# HOW TO COMPLETE THIS TASK
Please repeat the entire listing verbatim and keep the pictures out.

# DATA SHOWN
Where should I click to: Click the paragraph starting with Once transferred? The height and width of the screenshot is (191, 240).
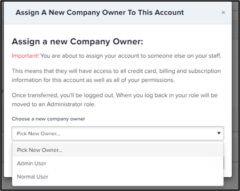(x=115, y=99)
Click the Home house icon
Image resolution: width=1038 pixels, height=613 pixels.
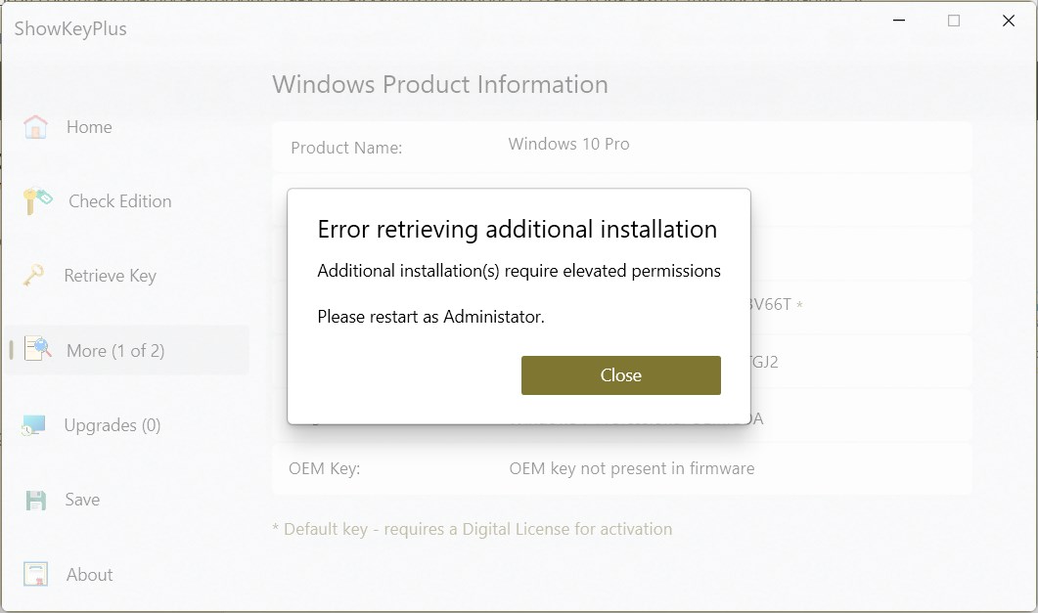34,126
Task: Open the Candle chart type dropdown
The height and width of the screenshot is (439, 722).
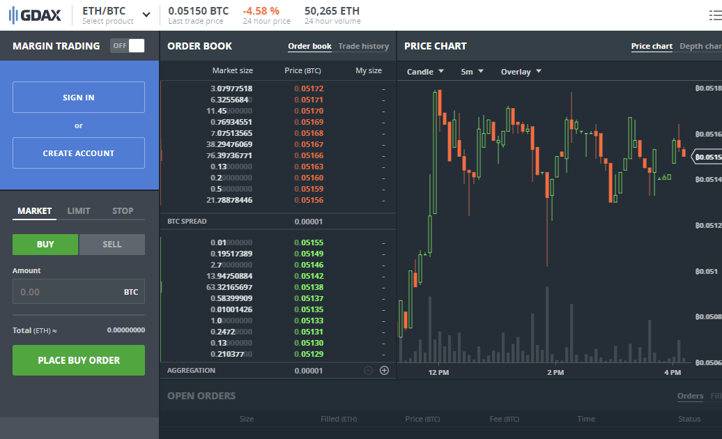Action: pyautogui.click(x=425, y=72)
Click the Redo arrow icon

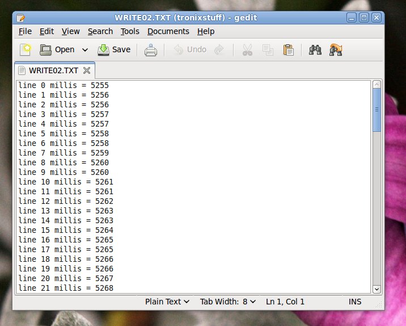tap(219, 50)
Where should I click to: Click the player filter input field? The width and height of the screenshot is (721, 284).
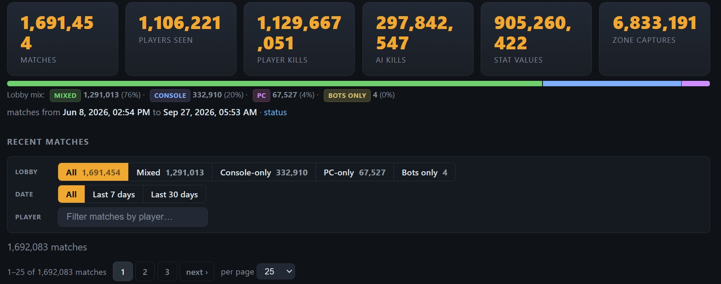[133, 217]
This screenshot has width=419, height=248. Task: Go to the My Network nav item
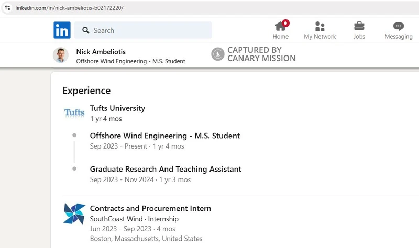pos(319,30)
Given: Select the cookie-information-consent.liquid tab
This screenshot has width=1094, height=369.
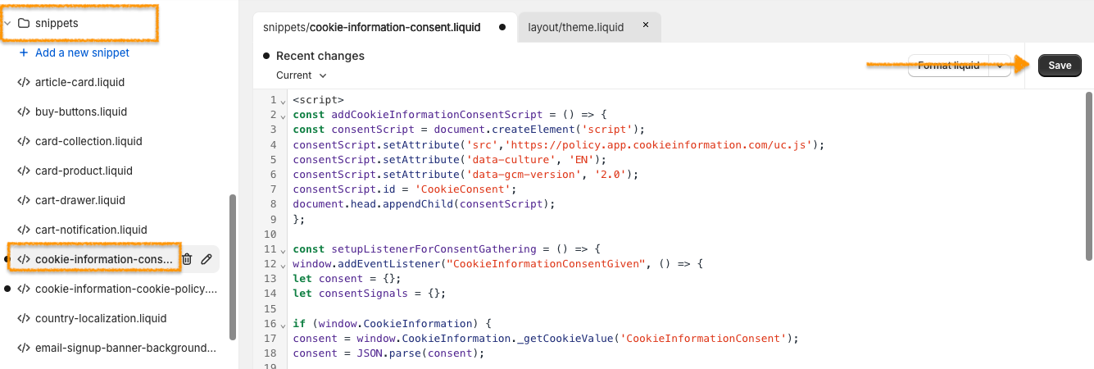Looking at the screenshot, I should [371, 27].
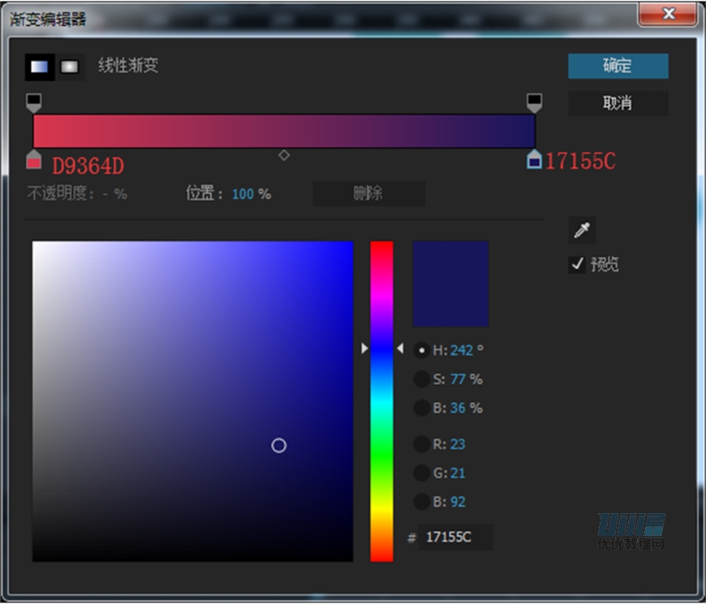
Task: Select the radial gradient type icon
Action: click(x=70, y=67)
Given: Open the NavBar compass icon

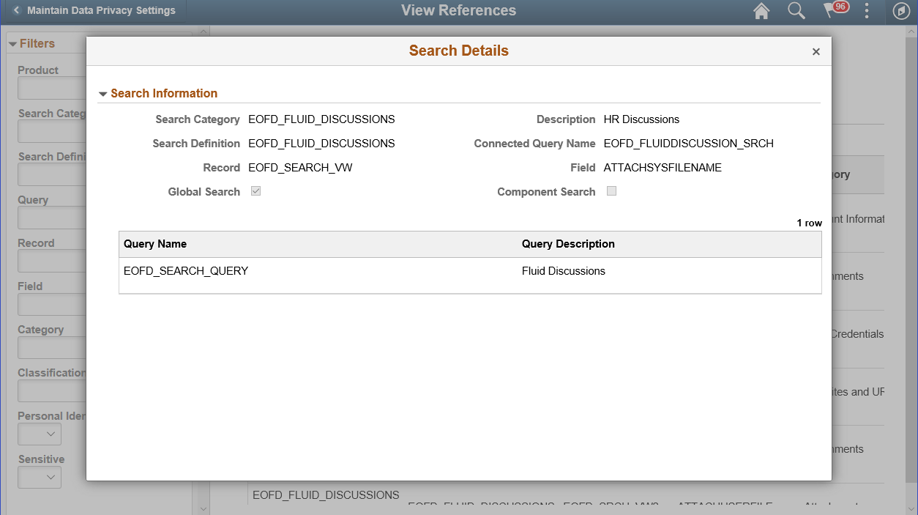Looking at the screenshot, I should [x=901, y=11].
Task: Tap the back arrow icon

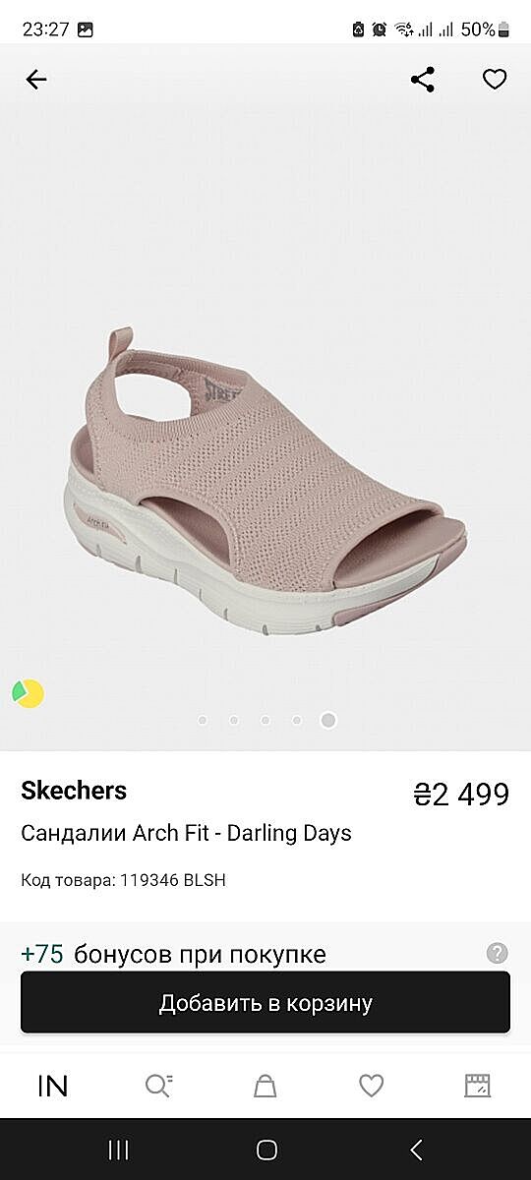Action: click(x=36, y=80)
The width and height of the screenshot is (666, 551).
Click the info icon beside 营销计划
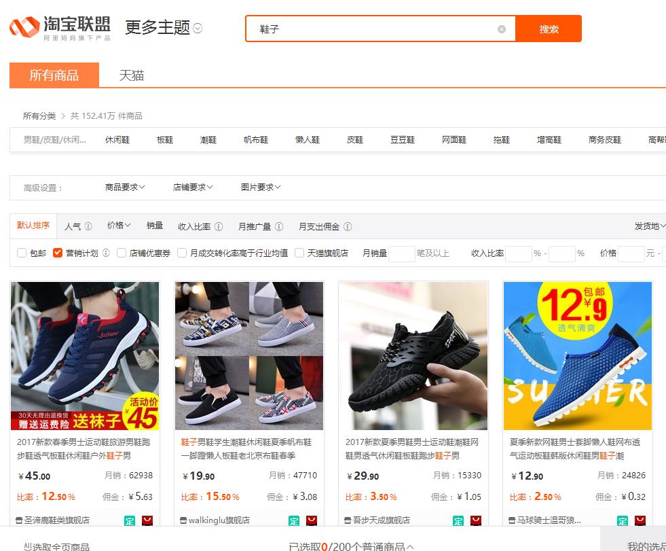(105, 253)
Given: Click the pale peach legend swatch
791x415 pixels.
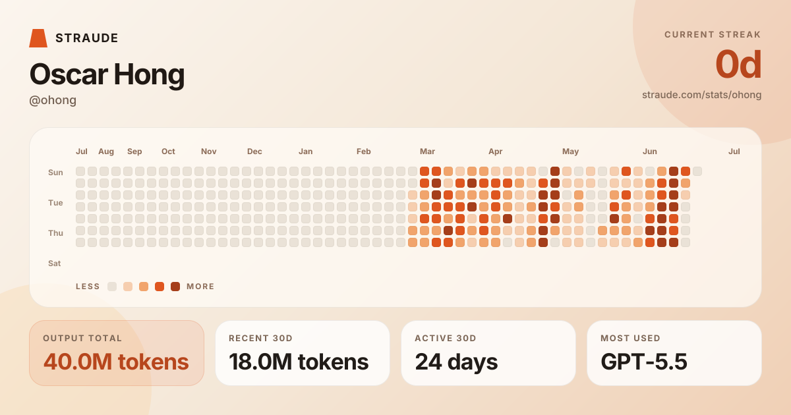Looking at the screenshot, I should point(128,287).
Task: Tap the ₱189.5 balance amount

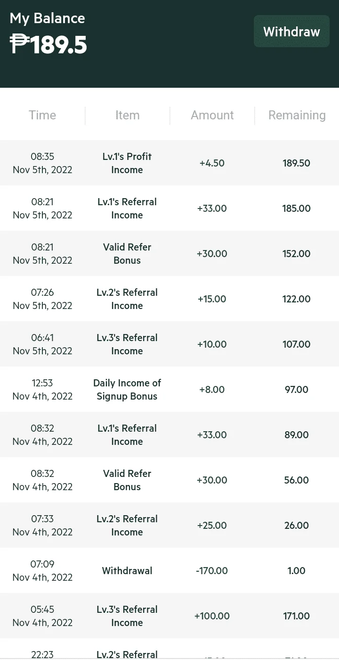Action: point(48,45)
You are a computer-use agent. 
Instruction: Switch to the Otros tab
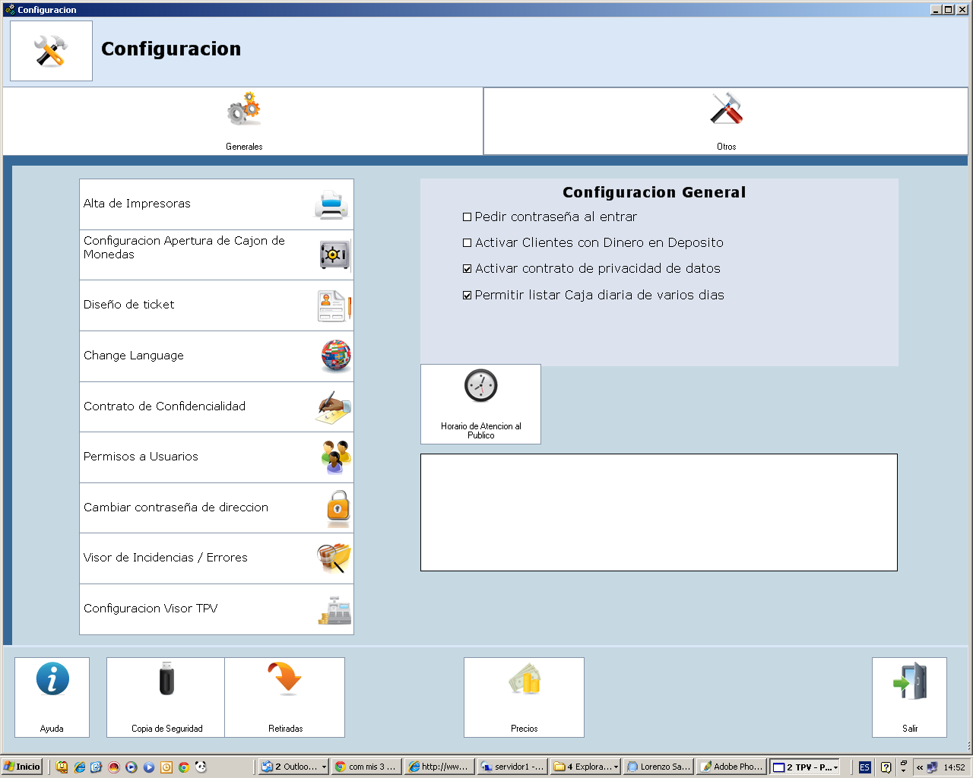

# WRITTEN ANSWER
Where should I click to: Click the paragraph starting with Once transferred? The height and width of the screenshot is (191, 240).
(x=115, y=99)
Click the Home house icon
Image resolution: width=1038 pixels, height=613 pixels.
34,126
Task: Open the Candle chart type dropdown
The height and width of the screenshot is (439, 722).
Action: pyautogui.click(x=425, y=72)
Click the Redo arrow icon

tap(219, 50)
Where should I click to: Click the player filter input field? The width and height of the screenshot is (721, 284).
[133, 217]
This screenshot has width=419, height=248. Task: Go to the My Network nav item
pos(319,30)
Given: Select the cookie-information-consent.liquid tab
This screenshot has width=1094, height=369.
Looking at the screenshot, I should [371, 27].
Task: Select the radial gradient type icon
Action: click(x=70, y=67)
Given: Open the NavBar compass icon

Looking at the screenshot, I should [x=901, y=11].
Task: Tap the back arrow icon

Action: click(x=36, y=80)
The width and height of the screenshot is (666, 551).
Click the info icon beside 营销计划
(105, 253)
Given: Click the pale peach legend swatch
791x415 pixels.
Looking at the screenshot, I should point(128,287).
Task: Tap the ₱189.5 balance amount

Action: point(48,45)
You are a computer-use agent. 
Instruction: Switch to the Otros tab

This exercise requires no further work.